Following their sale, Chan and his sister joined eight other children in a factory, peeling small cloves of garlic. They worked in a single large room attached to a small office where the owner could sit and supervise his young laborers through a wall of glass. The kids worked long hours for no pay and scant meals. Peeling as many cloves as the owner demanded turned out to be almost impossible, and their punishment for coming up short was a sound beating.
They slept a few hours each night in a nearby apartment until the owner woke them up, shoved them into the back of a van, and brought them back to the factory. That became their entire existence: the factory, the van, and the second-story apartment. The children hardly had time to dream about their lives before they were sold—before they were slaves.
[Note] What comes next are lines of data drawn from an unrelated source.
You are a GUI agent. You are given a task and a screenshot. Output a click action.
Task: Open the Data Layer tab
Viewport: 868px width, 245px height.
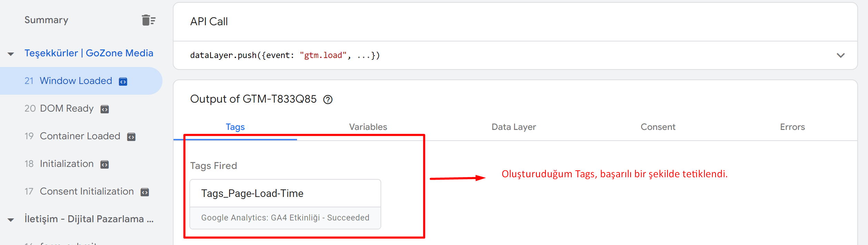click(x=513, y=127)
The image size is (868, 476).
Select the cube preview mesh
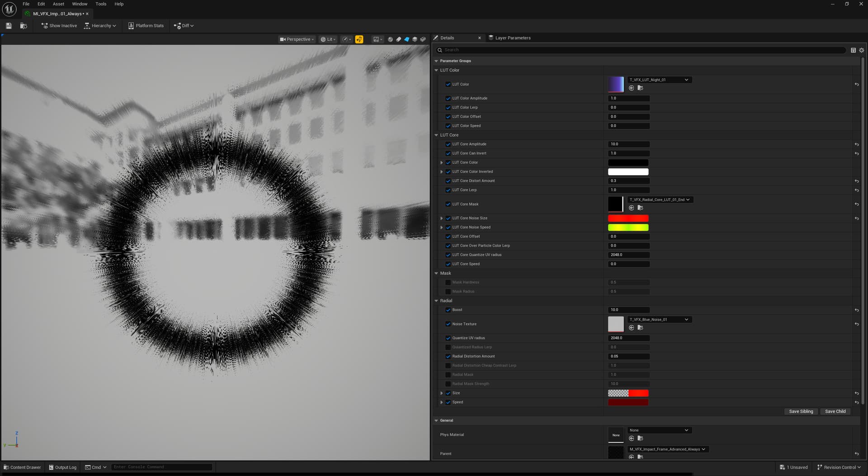[415, 39]
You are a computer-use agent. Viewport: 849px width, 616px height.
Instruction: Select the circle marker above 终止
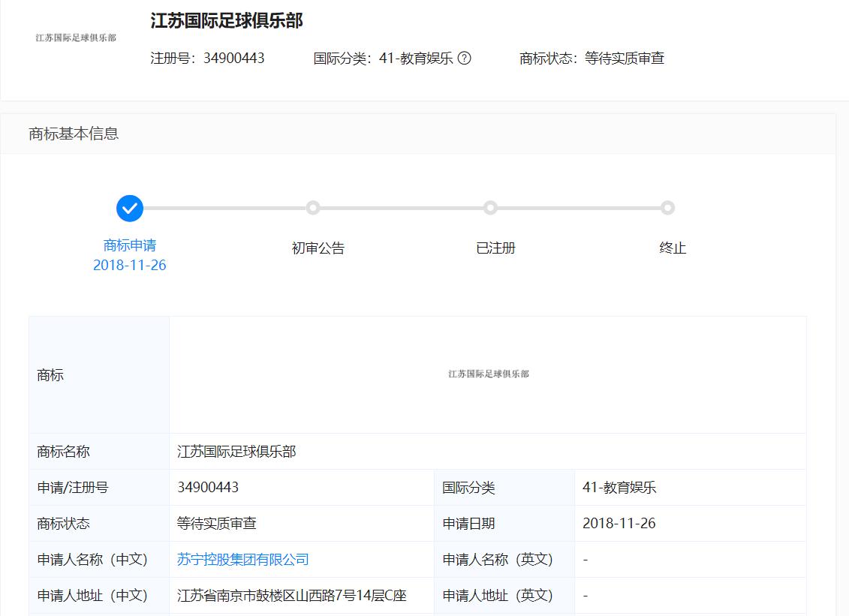[x=667, y=208]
A RECIPE FOR MASS VULNERABILITY
The U.S. State Department rates Thailand as a Tier 2 country in its 2009 Trafficking in Persons Report, citing rampant human trafficking in both its rural and urban regions. “Thailand is a source, transit, and destination country for men, women, and children trafficked for the purposes of forced labor and commercial sexual exploitation,” the report explains.1 Additional studies, including a Time Asia cover story, confirm the proliferation of slavery in Thailand: “The sordid traffic touches nearly every part of Asia. But Thailand and India in particular serve as hubs of the flesh trade: exporters and importers of children and adults on a massive scale.”2
So why does slavery thrive in Thailand and throughout Southeast Asia? Four powerful forces collude to rip apart stable communities in the region: (1) rapid industrialization; (2) devastating poverty; (3) armed conflicts; and (4) exploding population growth. Though economists and political scientists may reach no definitive consensus about which of these four factors is paramount, they concur that Southeast Asia is passing through a period of radical transition. And whenever a social order undergoes seismic changes, the powerless suffer most.
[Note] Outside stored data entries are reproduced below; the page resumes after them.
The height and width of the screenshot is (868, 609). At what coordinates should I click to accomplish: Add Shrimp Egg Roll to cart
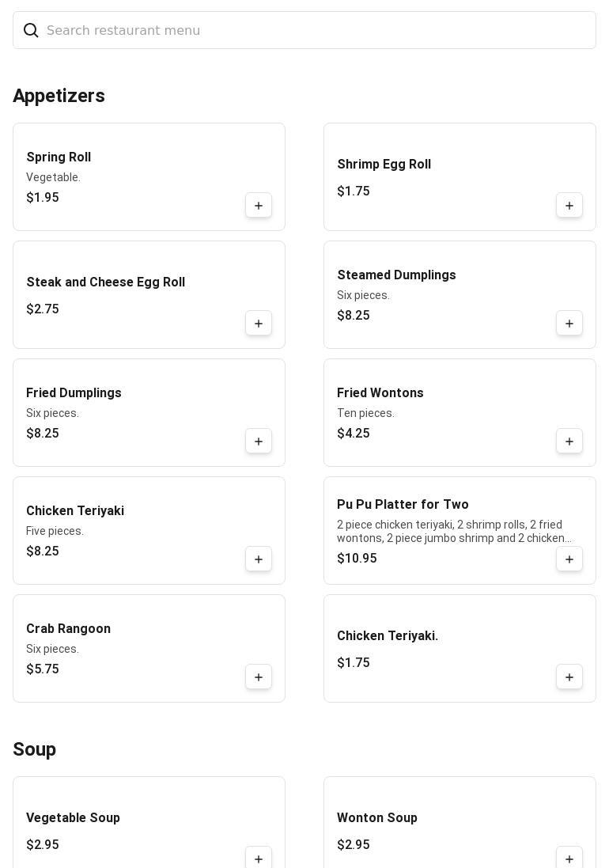coord(569,206)
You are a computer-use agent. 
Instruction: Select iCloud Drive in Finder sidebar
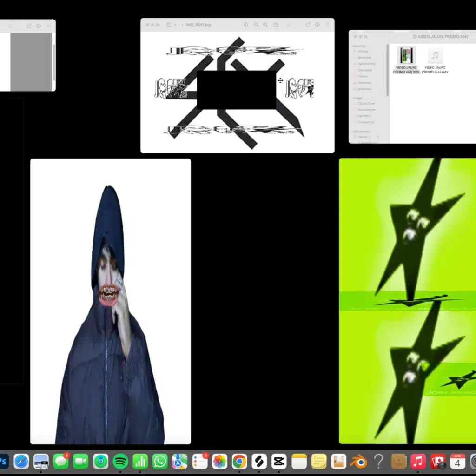pos(366,104)

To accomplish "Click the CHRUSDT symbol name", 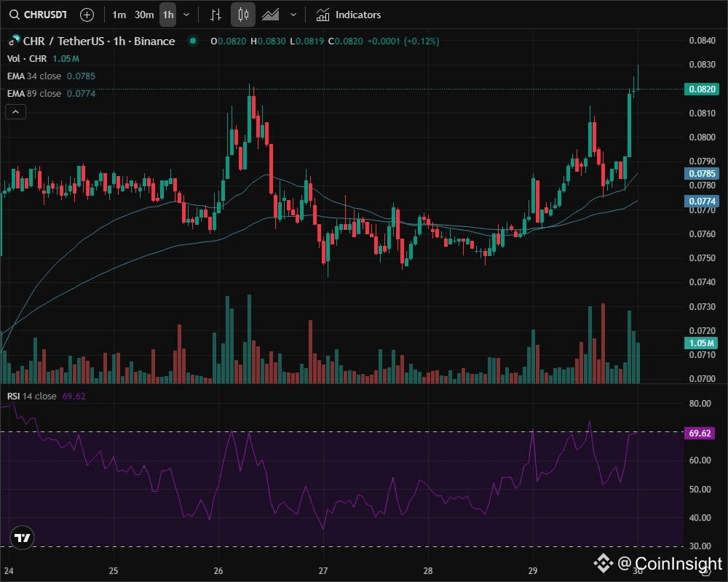I will pyautogui.click(x=46, y=15).
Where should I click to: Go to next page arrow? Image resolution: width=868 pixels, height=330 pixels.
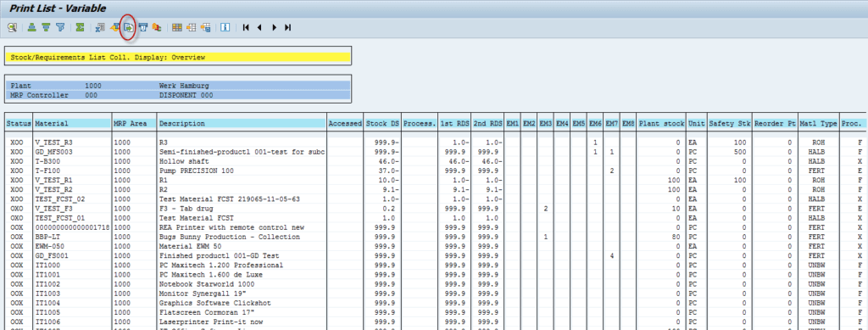[274, 27]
Southeast Asia has made a dramatic leap toward industrialization in recent times. The region’s base of production has shifted from subsistence farming to cash-crop agriculture and manufacturing (though not at the same pace in each country). Peasant families find it increasingly difficult to make a livelihood off the land. Often they head to urban areas in hopes of finding a job.
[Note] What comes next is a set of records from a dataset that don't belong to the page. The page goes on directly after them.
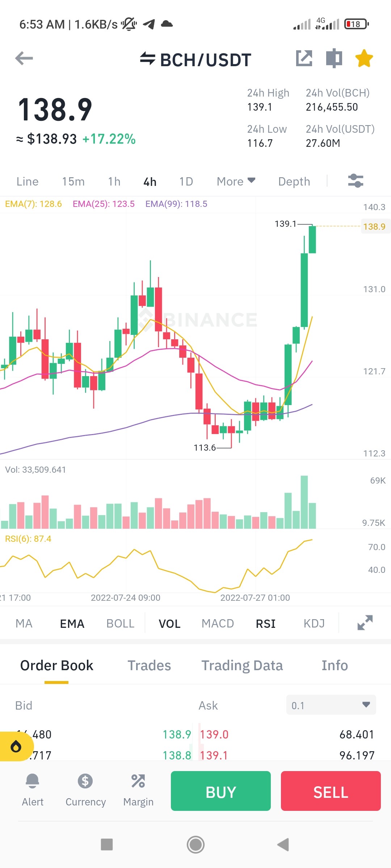Viewport: 391px width, 868px height.
Task: Select the latest green candlestick on chart
Action: pos(312,239)
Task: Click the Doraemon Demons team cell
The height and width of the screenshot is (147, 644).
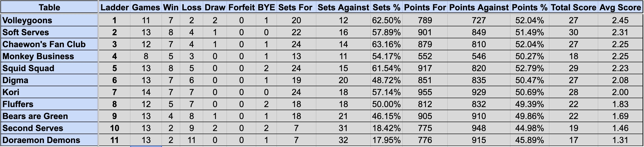Action: point(49,140)
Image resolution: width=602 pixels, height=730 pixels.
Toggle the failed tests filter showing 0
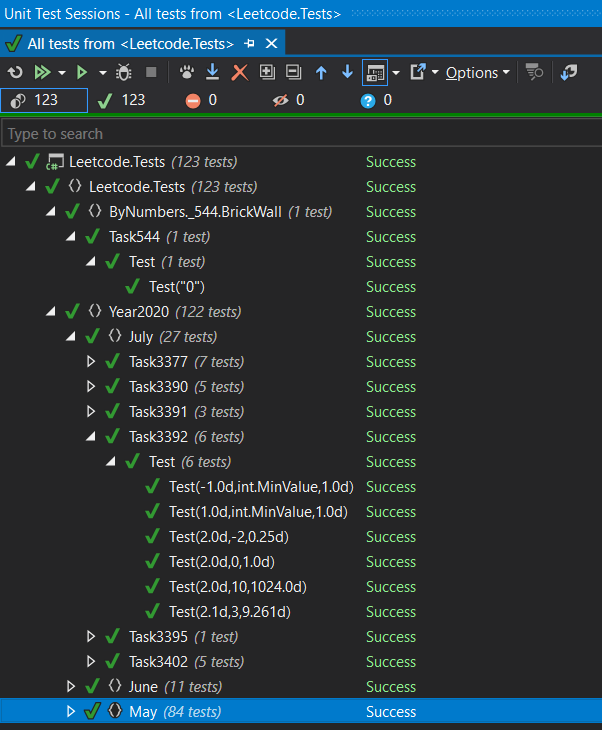coord(201,100)
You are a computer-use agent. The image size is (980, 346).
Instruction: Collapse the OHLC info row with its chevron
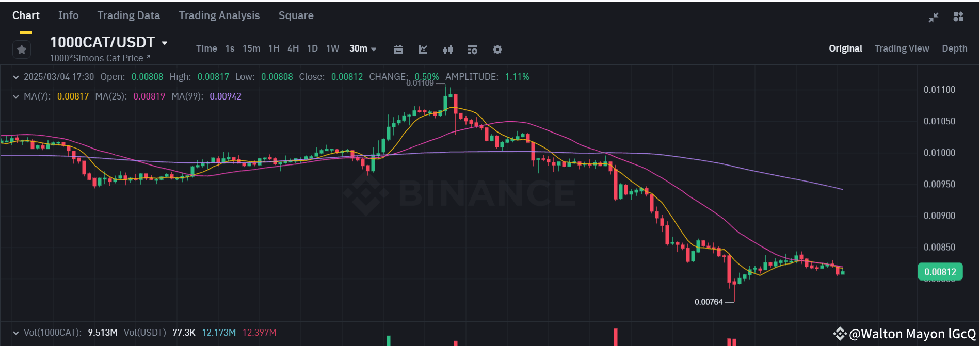[x=15, y=76]
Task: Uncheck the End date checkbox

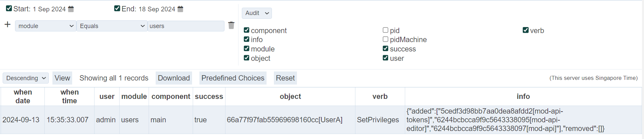Action: pyautogui.click(x=117, y=9)
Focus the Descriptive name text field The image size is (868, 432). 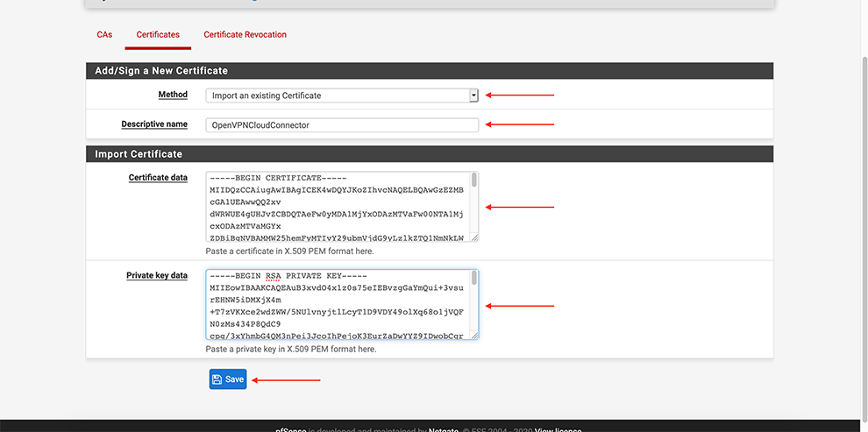pyautogui.click(x=342, y=124)
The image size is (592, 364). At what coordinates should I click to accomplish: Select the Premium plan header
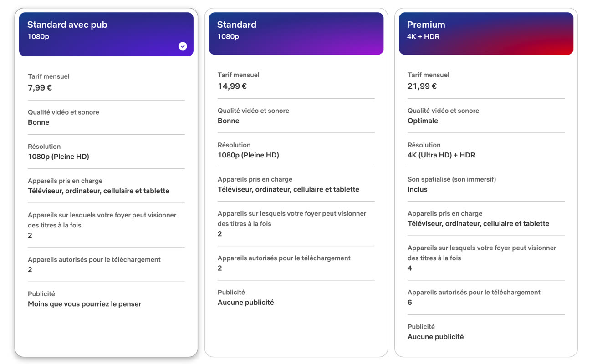click(486, 33)
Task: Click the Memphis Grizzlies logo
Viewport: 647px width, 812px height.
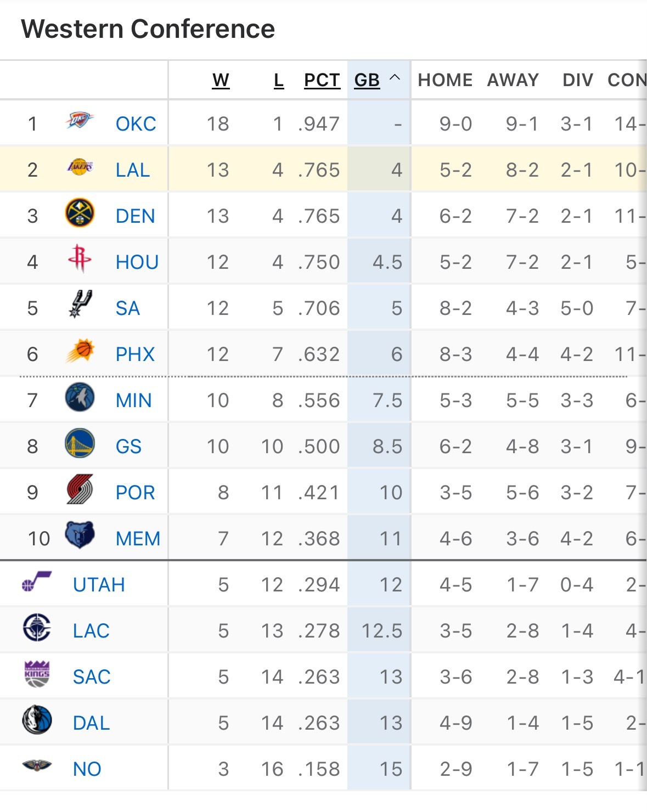Action: 80,535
Though industrialization has the potential to stimulate growth in the overall economy, wealth is being distributed unevenly. An elite sector benefits from the concentration of land and capital and makes financial arrangements that do not take into account the needs of the poor masses. Students of history recall social inequalities that accompanied the process of industrialization in the Western world, of course. Although it is hoped that modernization in Southeast Asia will eventually bring economic progress to the many, in the short term the poor get tossed to and fro like flotsam on a raging sea.
For instance, Deena Dudzer documents in a study how the global financial crisis of 2008–9 fueled a significant rise in factory closings and a mushrooming in the number of Thais facing unemployment.3 “Whether parents or children, both have to struggle to survive,” a Bangkok aid worker laments to Dudzer.
The same economic forces hit Cambodia hard. At least one in every three of Cambodia’s 15 million people live below the poverty line today. Cambodian women, above all, do not get the chance to study formally or learn vocational skills; and illiteracy rates among women far outpace those for men.4 While finding a job in Cambodia or Thailand can be difficult under any circumstances, an uneducated and impoverished woman does not fit the profile of workers most legal employers seek to hire.
Southeast Asia has experienced more than its share of armed conflicts over the past fifty years, which adds to social instability. Sirirat Pusurinkham, an ordained minister who leads an orphanage and small church at Prattachisuk, Thailand, asserts that the “social turmoil in Thailand provoked by World War II was a seedbed for the growth of prostitution in the country [and] . . . spurred the first example of a sex entertainment center for international tourists in Thailand.”5 The industry quickly boomed and led to broad commercial sexual exploitation.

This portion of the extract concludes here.